▸ Directions
Please write out exactly the line containing "Instruction: Open Admin settings gear icon" below and every line after it, through the last one, but leave out any pictures.

----- Records provided

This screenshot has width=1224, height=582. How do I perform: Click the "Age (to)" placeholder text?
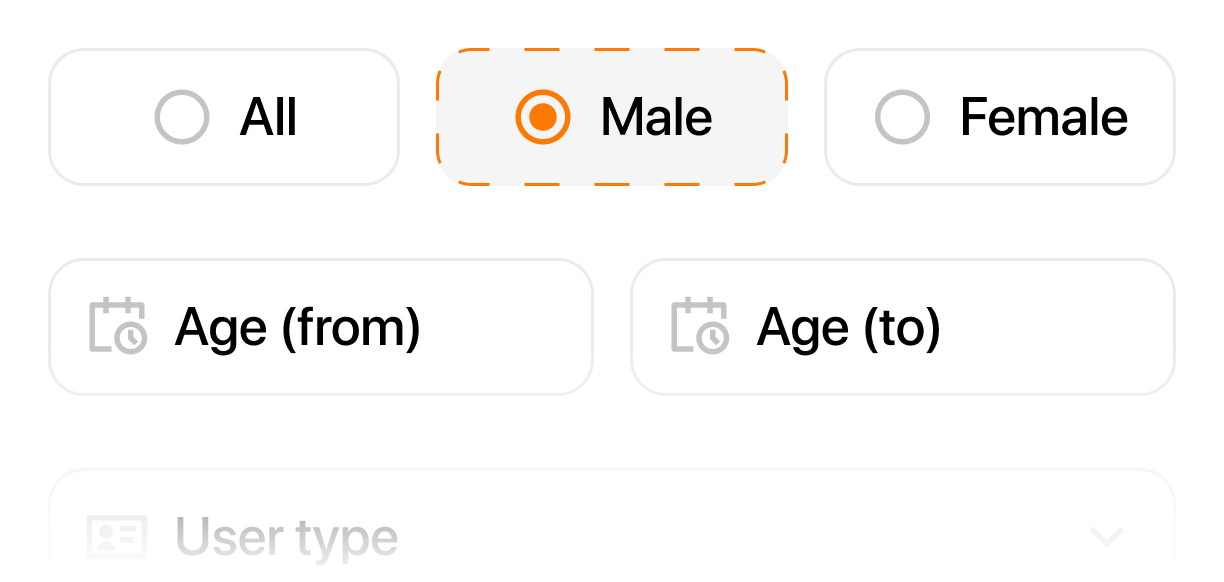[849, 327]
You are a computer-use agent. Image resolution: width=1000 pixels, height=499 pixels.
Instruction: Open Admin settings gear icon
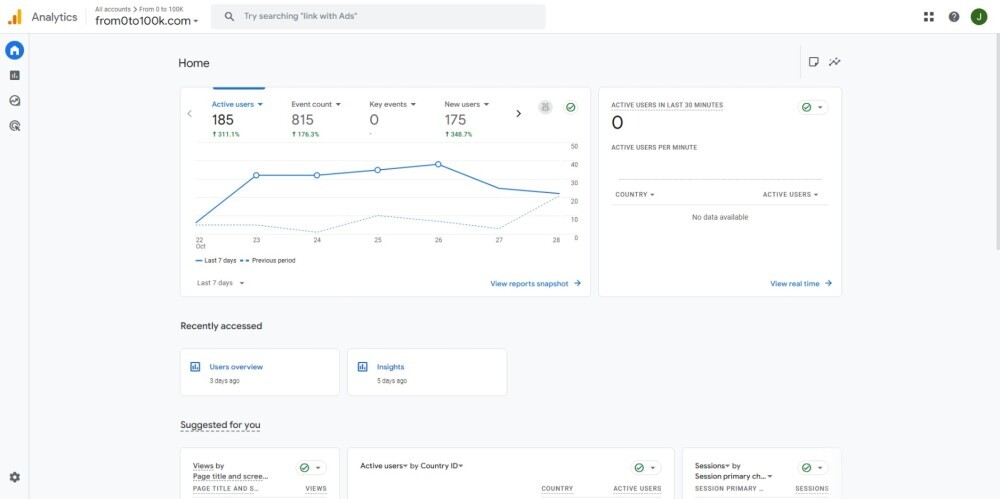14,478
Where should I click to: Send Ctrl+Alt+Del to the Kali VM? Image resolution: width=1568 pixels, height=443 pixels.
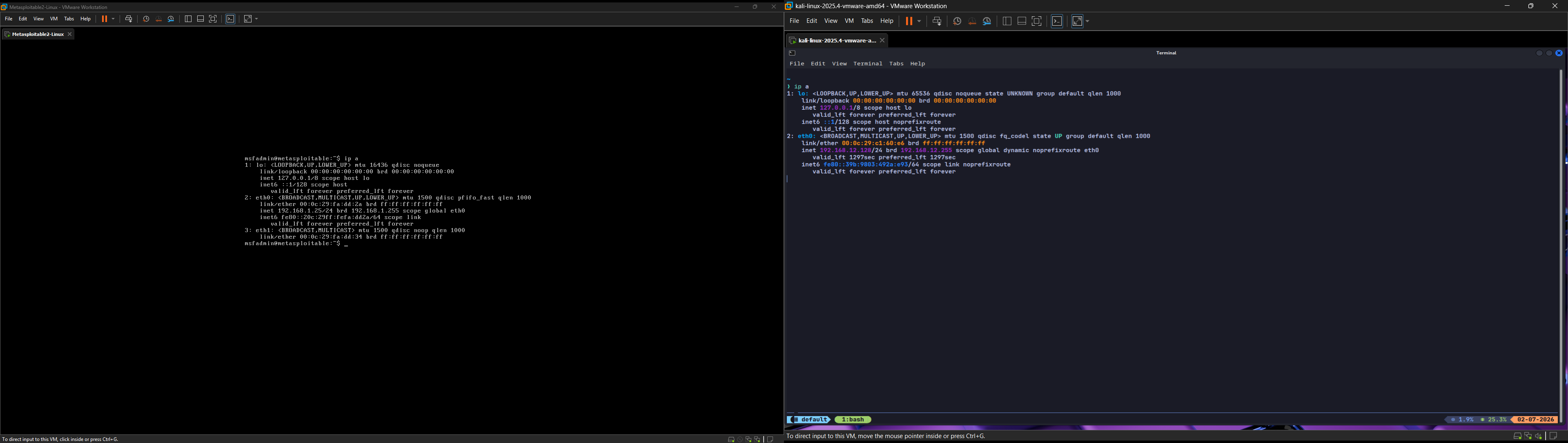coord(937,21)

----------

▸ Exercise result
Instruction: Open Admin settings gear icon
14,478
Where should I click to: Send Ctrl+Alt+Del to the Kali VM? Image resolution: width=1568 pixels, height=443 pixels.
coord(937,21)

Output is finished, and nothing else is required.